I would welcome a few pointers as to how I might attempt this with python/pandas. I started by making a MultiIndex with name/dob/id. The structure looks like what I want. What I need to do is try applying some of the functions I use in R to select out the rows I need.

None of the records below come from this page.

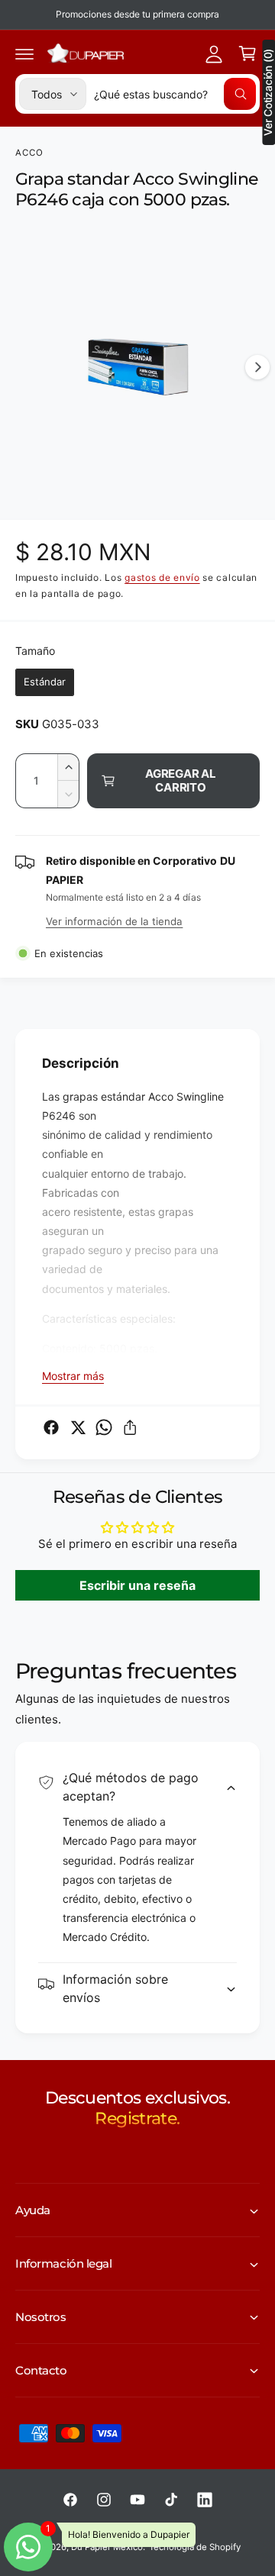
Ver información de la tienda (114, 921)
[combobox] (175, 94)
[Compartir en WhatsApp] (104, 1427)
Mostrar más (73, 1375)
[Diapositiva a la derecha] (257, 367)
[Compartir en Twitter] (78, 1427)
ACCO (29, 152)
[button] (24, 53)
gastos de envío (162, 577)
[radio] (44, 682)
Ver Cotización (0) (268, 92)
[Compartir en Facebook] (51, 1427)
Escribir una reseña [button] (137, 1585)
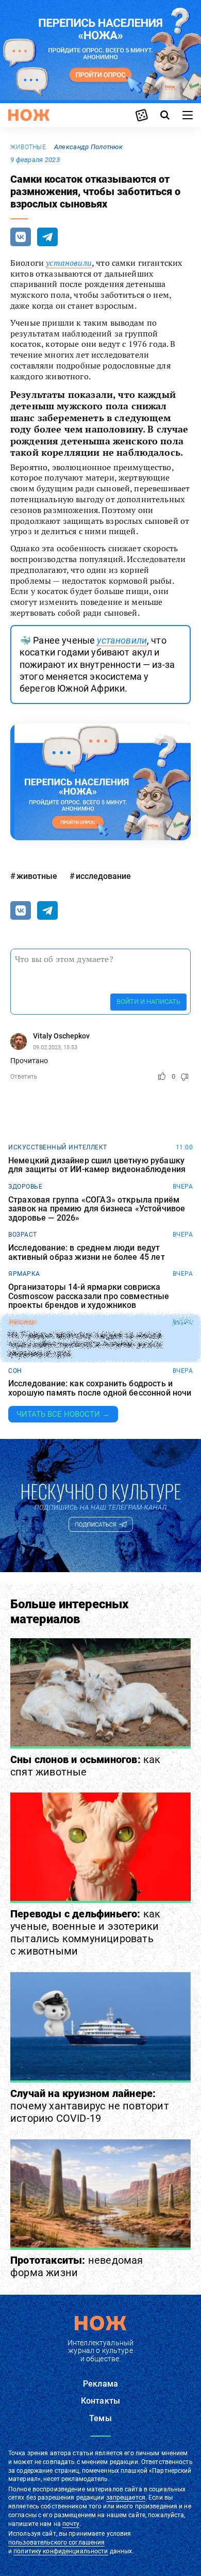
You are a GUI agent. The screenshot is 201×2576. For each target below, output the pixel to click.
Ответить (24, 1076)
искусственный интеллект (57, 1147)
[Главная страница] (28, 115)
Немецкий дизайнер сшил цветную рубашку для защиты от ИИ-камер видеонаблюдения (97, 1165)
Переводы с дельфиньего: (85, 1932)
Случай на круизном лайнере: (89, 2105)
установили (69, 263)
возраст (22, 1234)
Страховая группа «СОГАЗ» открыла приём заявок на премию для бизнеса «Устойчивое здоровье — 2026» (96, 1209)
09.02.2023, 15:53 (55, 1047)
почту (70, 2523)
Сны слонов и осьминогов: (85, 1765)
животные (28, 147)
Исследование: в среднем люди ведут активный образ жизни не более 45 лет (86, 1252)
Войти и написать (148, 1001)
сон (15, 1370)
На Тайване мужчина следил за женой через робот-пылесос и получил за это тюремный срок (84, 1344)
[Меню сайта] (187, 115)
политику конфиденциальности (60, 2551)
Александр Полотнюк (88, 147)
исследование (103, 876)
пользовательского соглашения (56, 2542)
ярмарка (24, 1273)
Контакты (100, 2401)
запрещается (125, 2497)
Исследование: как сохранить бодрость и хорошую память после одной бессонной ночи (100, 1388)
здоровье (25, 1186)
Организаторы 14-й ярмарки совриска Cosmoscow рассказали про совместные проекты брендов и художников (89, 1296)
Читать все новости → (63, 1414)
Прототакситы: (76, 2266)
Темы (100, 2418)
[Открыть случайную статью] (141, 115)
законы (22, 1322)
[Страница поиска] (165, 115)
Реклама (100, 2384)
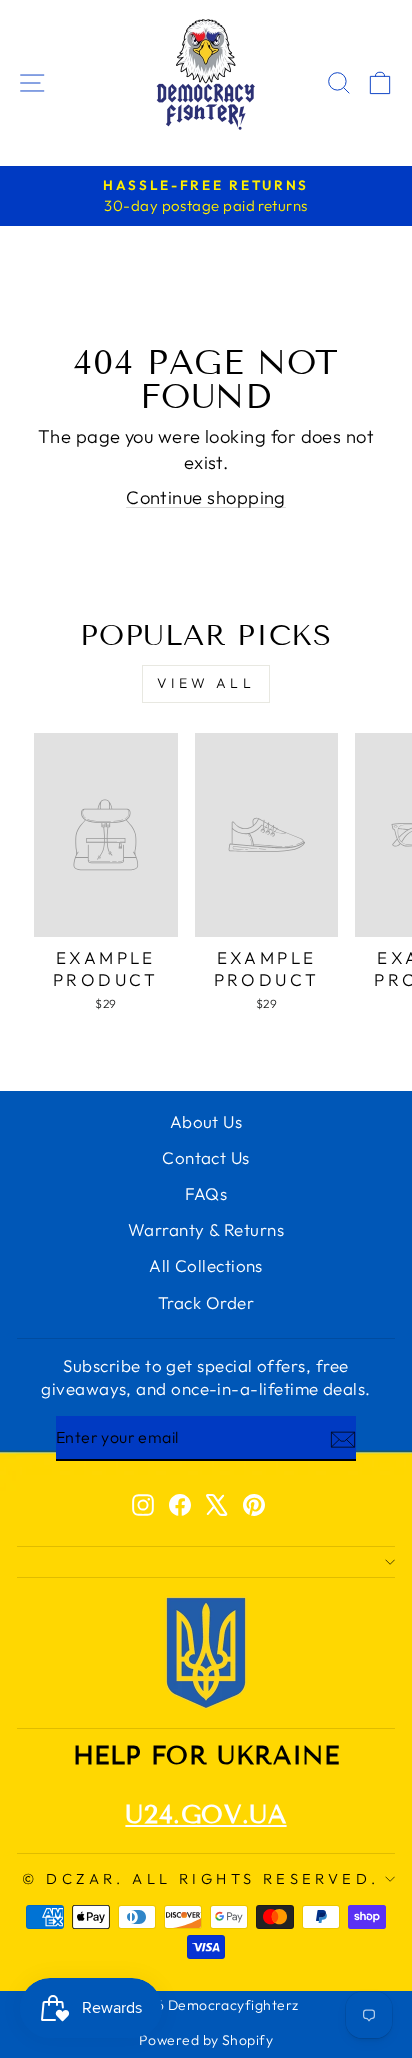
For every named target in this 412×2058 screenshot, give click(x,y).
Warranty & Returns (206, 1229)
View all (206, 683)
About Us (206, 1121)
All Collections (206, 1265)
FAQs (206, 1193)
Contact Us (206, 1157)
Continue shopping (206, 497)
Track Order (206, 1302)
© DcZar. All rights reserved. (200, 1878)
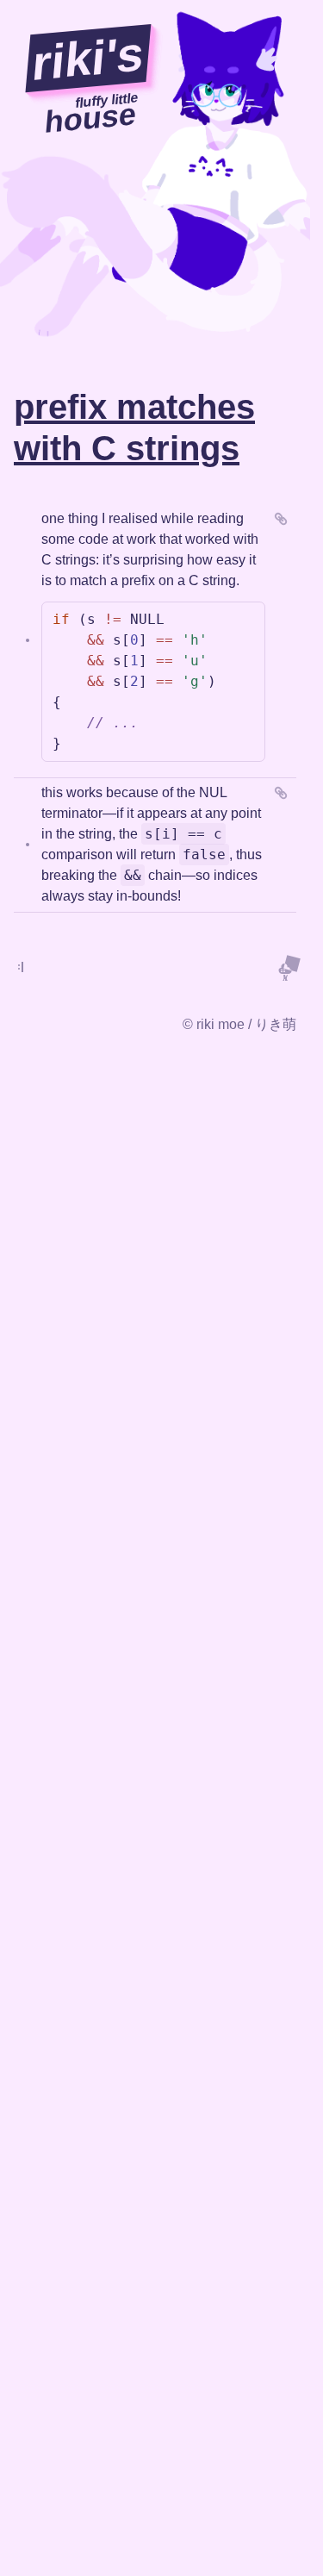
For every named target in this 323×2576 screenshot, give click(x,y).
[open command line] (20, 967)
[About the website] (289, 967)
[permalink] (280, 518)
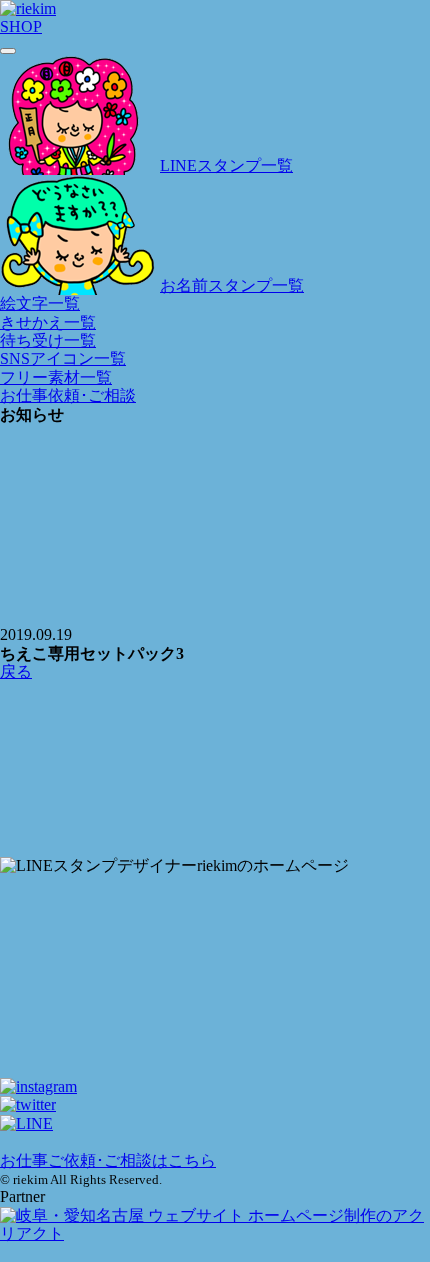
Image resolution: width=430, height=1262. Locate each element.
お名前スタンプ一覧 (232, 285)
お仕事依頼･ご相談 (68, 395)
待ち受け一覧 (48, 340)
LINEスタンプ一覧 (226, 165)
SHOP (21, 26)
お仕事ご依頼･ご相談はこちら (108, 1160)
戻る (16, 671)
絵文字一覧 (40, 303)
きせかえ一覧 (48, 322)
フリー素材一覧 (56, 377)
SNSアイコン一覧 (63, 358)
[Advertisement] (215, 769)
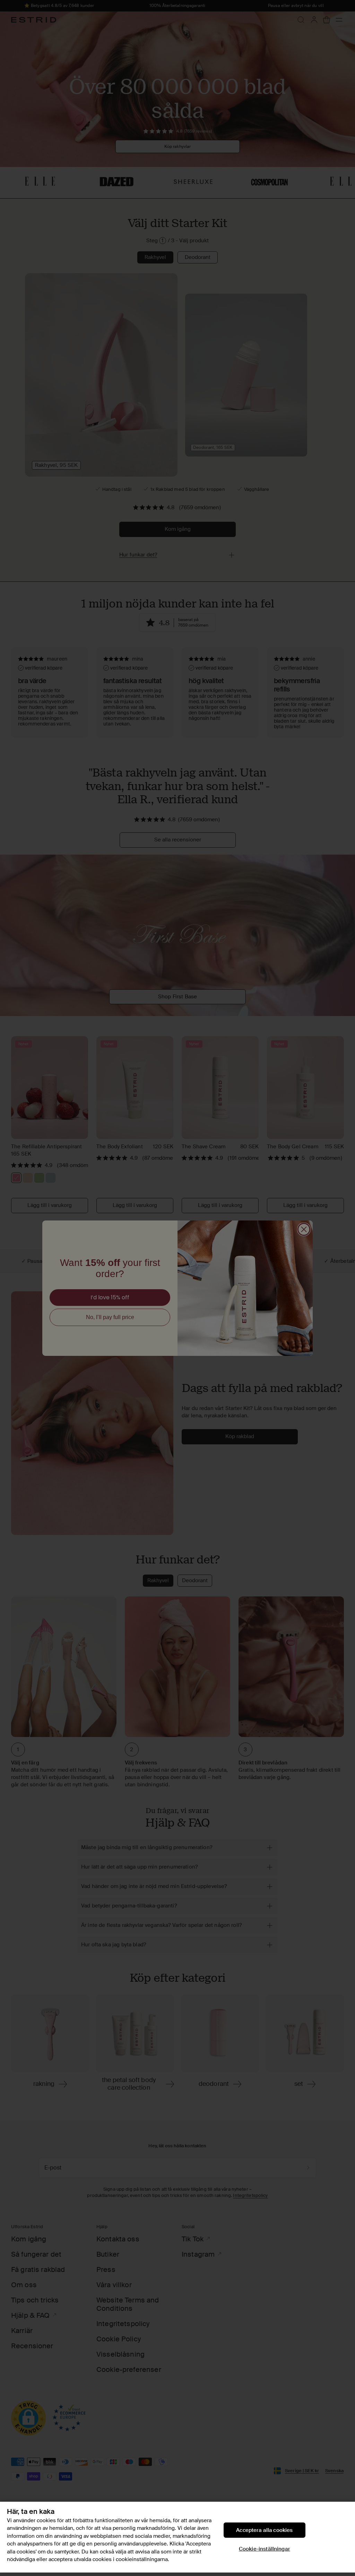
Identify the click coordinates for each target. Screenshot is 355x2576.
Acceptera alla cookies (264, 2529)
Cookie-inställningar (264, 2548)
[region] (177, 2537)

I have tried selecting with df.xs() but I am not getting very far.
Here is a dictionary of the data that can be loaded easily into pandas (albeit with different column order).
{'dob': {0: '12/07/1969', 1: '10/01/1964', 2: '30/08/1958', 3:
'30/08/1958', 4: '12/05/1935', 5: '12/07/1969', 6: '12/05/1935',
7: '5/12/1921', 8: '6/08/1986', 9: '4/03/1992', 10: '1/10/1977',
11: '1/06/1955', 12: '1/06/1955', 13: '9/12/1984', 14:
'9/12/1984'}, 'id': {0: 12345, 1: 54321, 2: 87878, 3: 45454,
4: 33322, 5: 12345, 6: 33322, 7: 65655, 8: 65459, 9: 41211,
10: 12345, 11: 56465, 12: 45456, 13: 55544, 14: 55544},
'labno': {0: 1, 1: 2, 2: 3, 3: 4, 4: 5, 5: 6, 6: 7, 7:
8, 8: 9, 9: 10, 10: 11, 11: 12, 12: 13, 13: 14, 14: 15},
'location': {0: 'A', 1: 'B', 2: 'A', 3: 'B', 4: 'C', 5: 'A',
6: 'A', 7: 'B', 8: 'A', 9: 'C', 10: 'A', 11: 'C', 12: 'C',
13: 'A', 14: 'A'}, 'name': {0: 'John A', 1: 'John B', 2:
'James', 3: 'James', 4: 'Peter', 5: 'John A', 6: 'Peter', 7:
'Jack', 8: 'Jill', 9: 'Julie', 10: 'Angela', 11: 'Mark A',
12: 'Mark A', 13: 'Mark B', 14: 'Mark B'}, 'sample_date': {0:
'12/05/2112', 1: '6/12/2010', 2: '30/04/2012', 3: '29/04/2012',
4: '15/07/2011', 5: '14/05/2012', 6: '23/03/2011', 7:
'15/08/2011', 8: '16/02/2012', 9: '15/09/2011', 10:
'23/10/2006', 11: '4/04/2011', 12: '3/04/2011', 13:
'13/09/2012', 14: '1/01/2012'}, 'sex': {0: 'M', 1: 'M', 2: 'M',
3: 'M', 4: 'M', 5: 'M', 6: 'M', 7: 'M', 8: 'F', 9: 'F',
10: 'F', 11: 'M', 12: 'M', 13: 'M', 14: 'M'}}
I think what you might be looking for is
def differ(df):
delta = df.sample_date.diff().abs() # only care about magnitude
cond = delta.notnull() & (delta < np.timedelta64(8, 'W'))
return df[cond].max()
delta = df.groupby(['dob', 'name']).apply(differ)
Depending on whether or not you want to keep people who don't have more than 1 sample you can call delta.dropna(how='all') to remove them.
Note that I think you'll need numpy >= 1.7 for the timedelta64 comparison to work correctly, as there are a whole host of problems with timedelta64/datetime64 for numpy < 1.7.